» **What you will do**
Find the line that contains "Task: Click the map"; please output it and each line after it, exactly as shown, up to the end of the entries below, skipping pictures.

[Extracted data entries]
+===+
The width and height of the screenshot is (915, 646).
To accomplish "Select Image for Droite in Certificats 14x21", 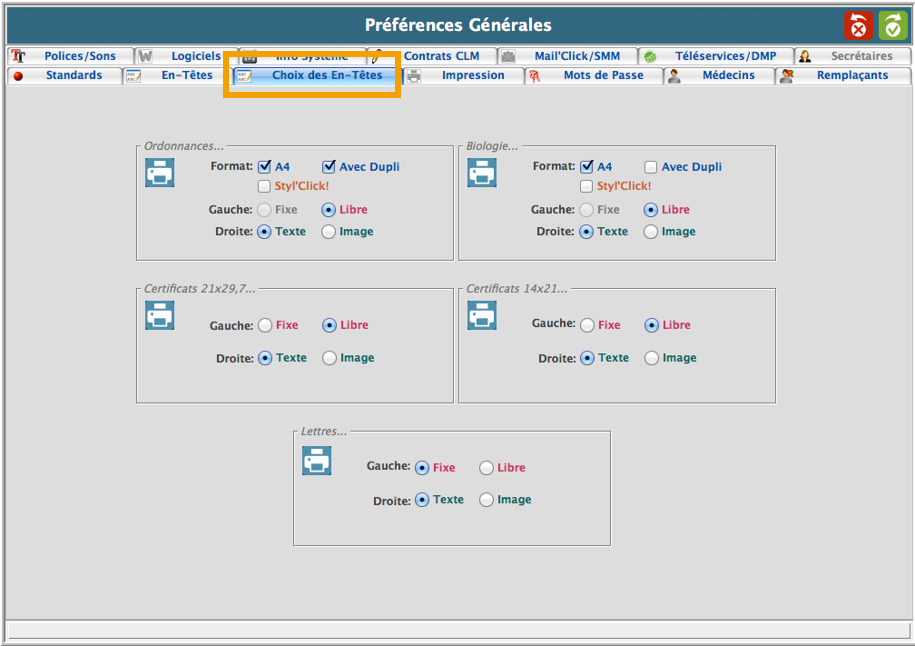I will [652, 358].
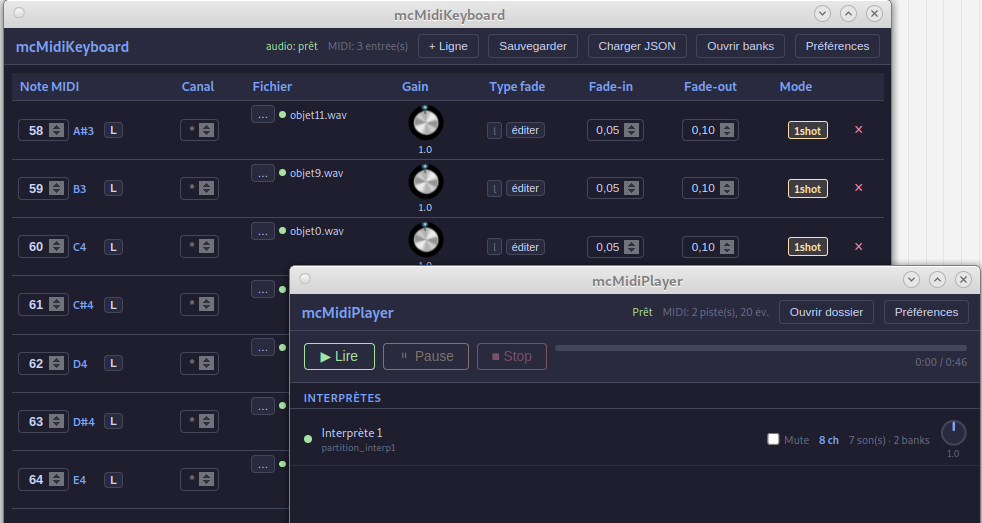Open the channel selector for note 62
982x523 pixels.
click(199, 363)
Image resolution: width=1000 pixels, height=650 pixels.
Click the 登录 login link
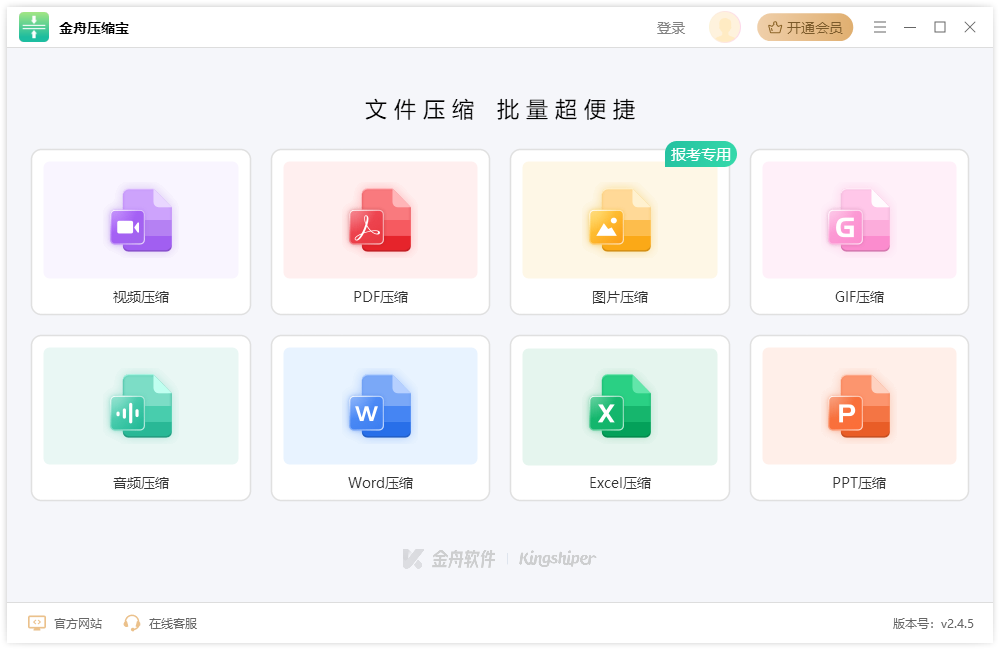670,27
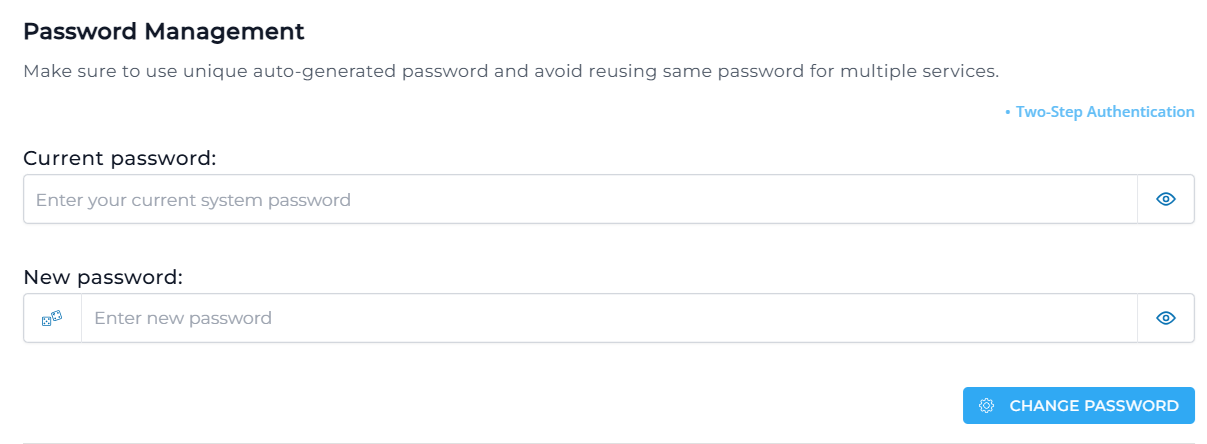The image size is (1207, 444).
Task: Click the CHANGE PASSWORD text label
Action: point(1094,406)
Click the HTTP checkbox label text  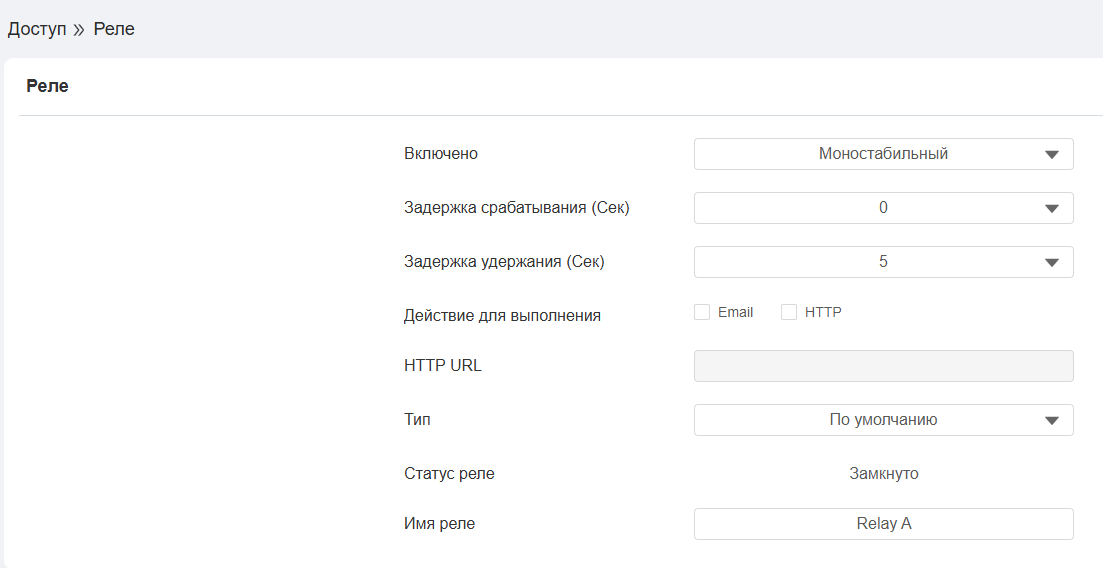tap(823, 312)
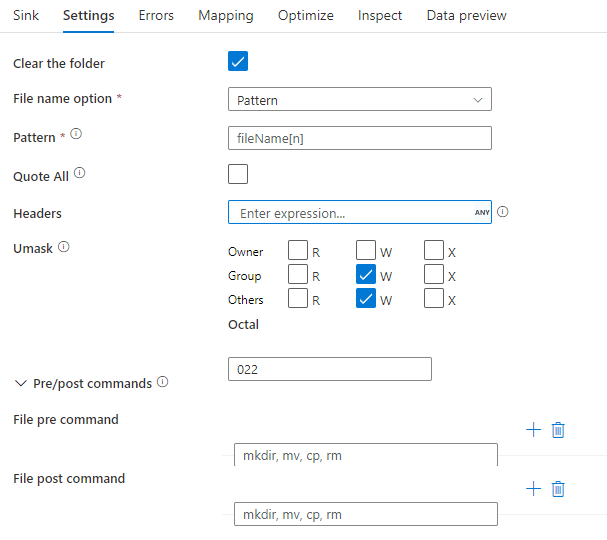
Task: Click the Octal umask value field
Action: pyautogui.click(x=330, y=369)
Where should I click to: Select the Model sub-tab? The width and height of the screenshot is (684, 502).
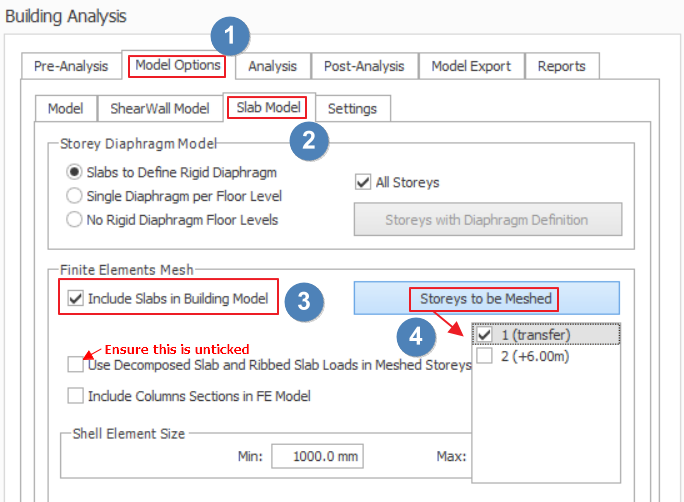[x=65, y=108]
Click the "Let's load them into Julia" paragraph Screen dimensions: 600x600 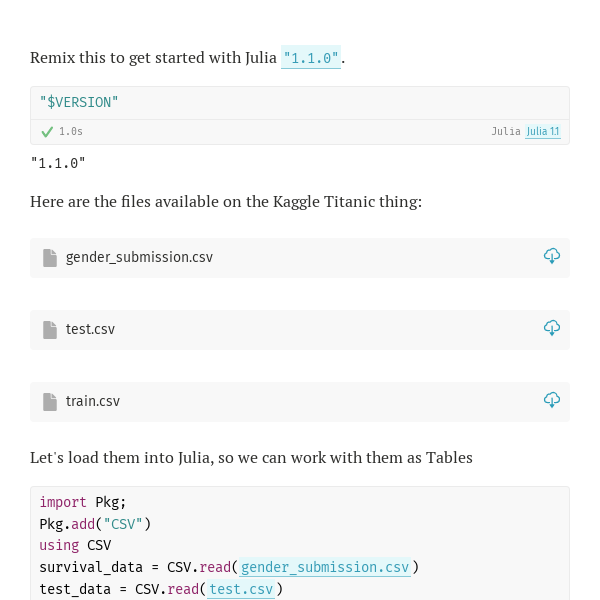pos(251,458)
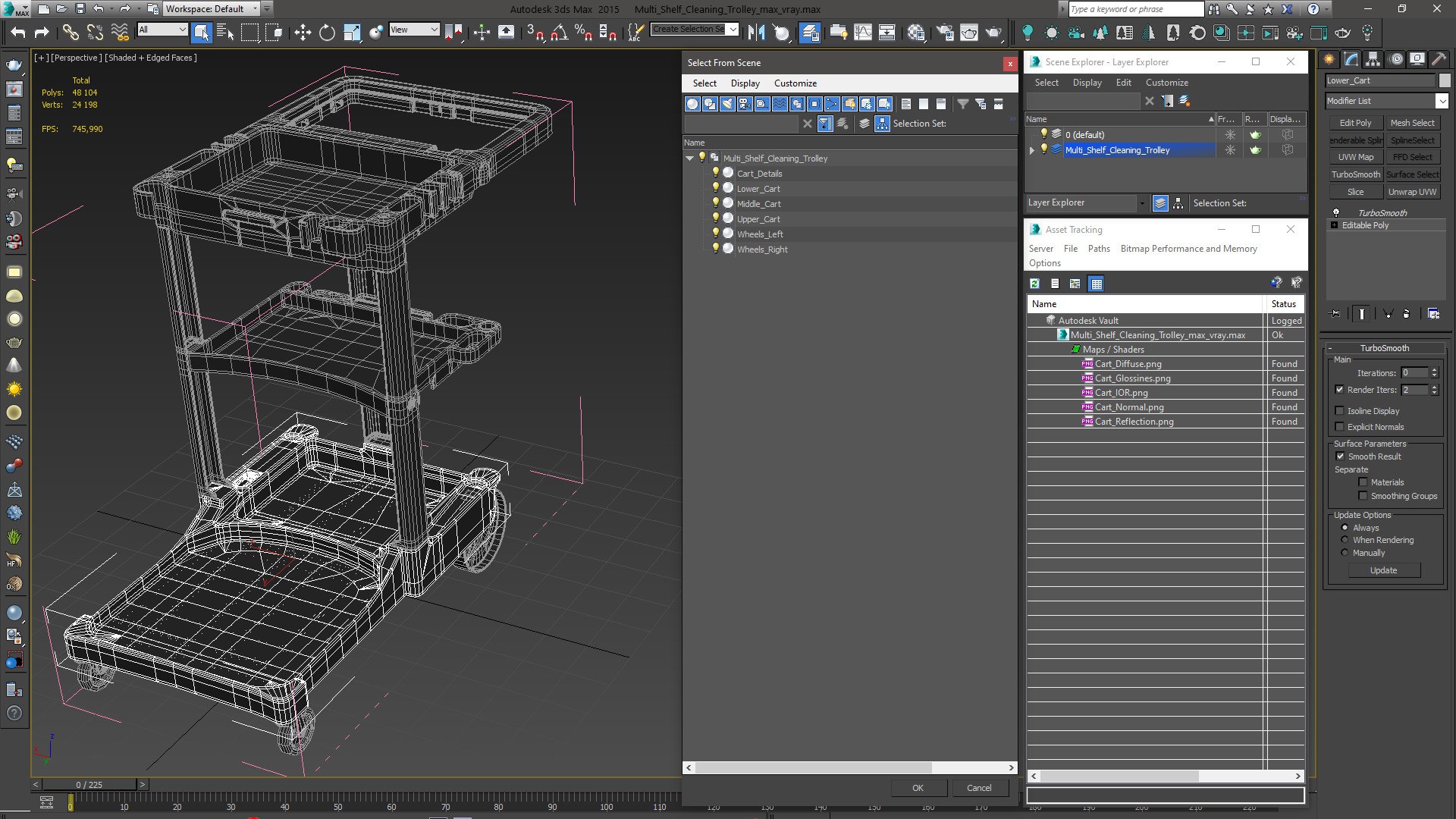Click the Cancel button
Image resolution: width=1456 pixels, height=819 pixels.
979,788
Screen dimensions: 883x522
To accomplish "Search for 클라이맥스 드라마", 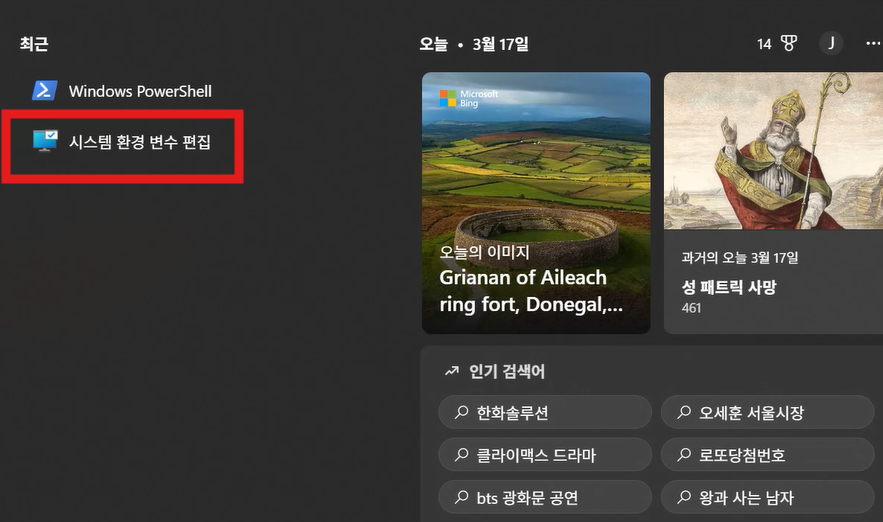I will tap(545, 454).
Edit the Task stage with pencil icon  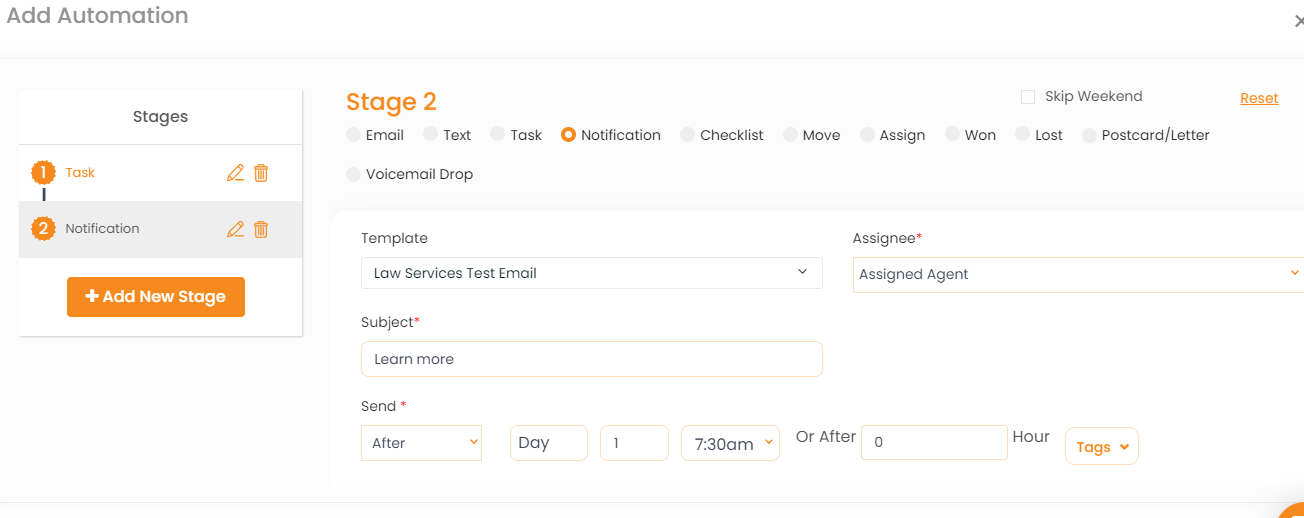[235, 173]
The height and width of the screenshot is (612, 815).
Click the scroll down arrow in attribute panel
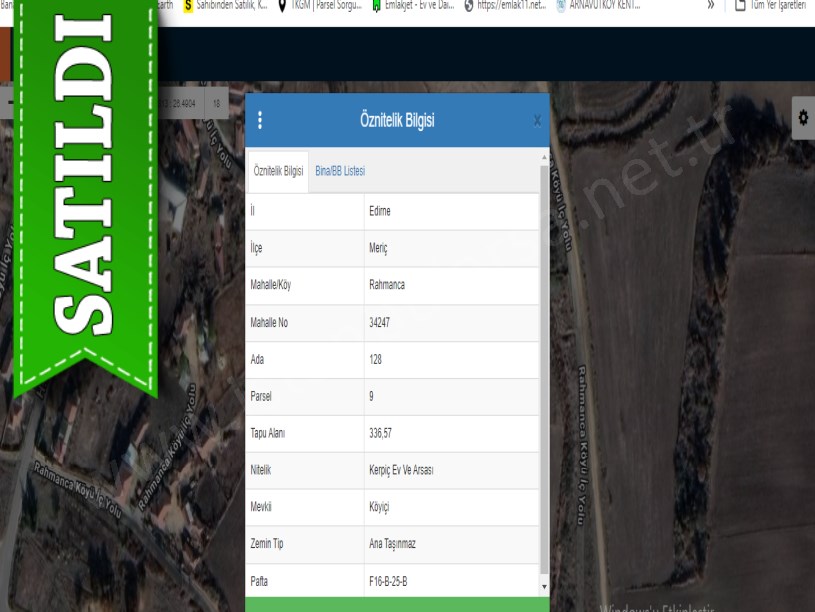click(544, 587)

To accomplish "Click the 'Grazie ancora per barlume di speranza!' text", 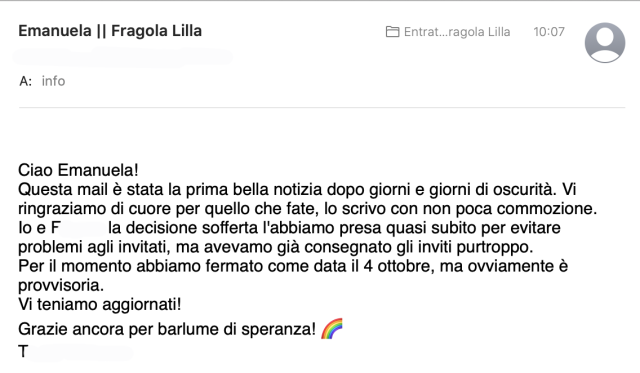I will (167, 329).
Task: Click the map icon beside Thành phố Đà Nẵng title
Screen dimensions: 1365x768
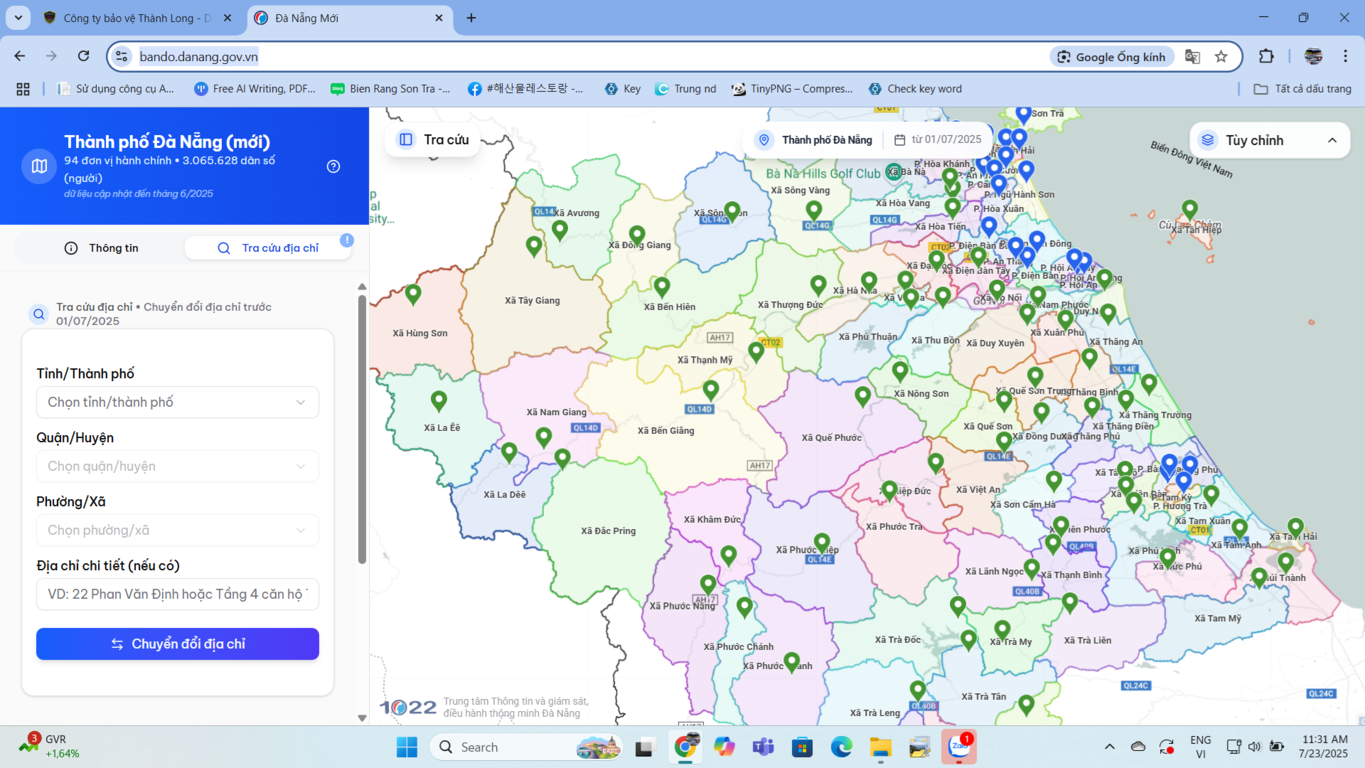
+===+
» **Answer to this exercise**
Task: Click the map icon beside Thành phố Đà Nẵng title
Screen dimensions: 1365x768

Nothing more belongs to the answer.